▶ _DIRECTIONS FOR THIS TASK_:
Find every line in the records that contains the word "should" with matching case, and copy each of those lines.
+--
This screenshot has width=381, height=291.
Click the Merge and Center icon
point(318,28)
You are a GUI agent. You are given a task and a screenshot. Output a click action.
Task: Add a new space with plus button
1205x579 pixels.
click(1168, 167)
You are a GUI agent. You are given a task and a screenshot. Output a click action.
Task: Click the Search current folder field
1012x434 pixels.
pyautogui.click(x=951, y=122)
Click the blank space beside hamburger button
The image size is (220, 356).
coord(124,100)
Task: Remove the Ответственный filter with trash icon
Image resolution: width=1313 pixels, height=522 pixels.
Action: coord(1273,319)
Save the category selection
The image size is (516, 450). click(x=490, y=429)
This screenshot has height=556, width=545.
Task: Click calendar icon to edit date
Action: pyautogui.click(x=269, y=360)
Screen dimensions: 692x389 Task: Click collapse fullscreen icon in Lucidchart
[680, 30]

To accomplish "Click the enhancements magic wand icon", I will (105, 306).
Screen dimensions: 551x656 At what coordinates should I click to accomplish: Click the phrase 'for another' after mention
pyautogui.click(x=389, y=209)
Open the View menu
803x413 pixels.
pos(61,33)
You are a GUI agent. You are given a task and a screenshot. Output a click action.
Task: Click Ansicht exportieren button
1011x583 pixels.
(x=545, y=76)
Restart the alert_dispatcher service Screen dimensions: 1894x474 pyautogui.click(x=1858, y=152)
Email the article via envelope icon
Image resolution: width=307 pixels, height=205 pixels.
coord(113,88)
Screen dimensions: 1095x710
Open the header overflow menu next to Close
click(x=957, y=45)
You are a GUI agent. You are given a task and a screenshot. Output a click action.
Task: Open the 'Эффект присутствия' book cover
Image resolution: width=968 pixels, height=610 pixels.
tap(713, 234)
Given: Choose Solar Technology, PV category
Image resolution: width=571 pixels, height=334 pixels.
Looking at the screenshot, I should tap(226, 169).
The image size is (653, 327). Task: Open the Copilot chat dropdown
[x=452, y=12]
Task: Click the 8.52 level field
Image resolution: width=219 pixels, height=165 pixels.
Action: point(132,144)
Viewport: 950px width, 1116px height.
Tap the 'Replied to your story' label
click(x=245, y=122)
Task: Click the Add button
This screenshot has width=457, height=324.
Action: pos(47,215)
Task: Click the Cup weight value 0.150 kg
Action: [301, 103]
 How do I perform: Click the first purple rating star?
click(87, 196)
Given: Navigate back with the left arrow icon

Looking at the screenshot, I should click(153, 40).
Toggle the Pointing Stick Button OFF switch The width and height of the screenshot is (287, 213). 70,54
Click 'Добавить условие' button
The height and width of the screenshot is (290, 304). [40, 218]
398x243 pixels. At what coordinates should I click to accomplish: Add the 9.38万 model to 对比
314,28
+--
▶ _COMPLETE OUTPUT_:
Screen dimensions: 551x656 At what coordinates should I click to accomplish: Click the phrase 'for another' after mention
Looking at the screenshot, I should tap(226, 169).
Looking at the screenshot, I should click(153, 40).
398x243 pixels. At what coordinates should I click to accomplish: Add the 9.38万 model to 对比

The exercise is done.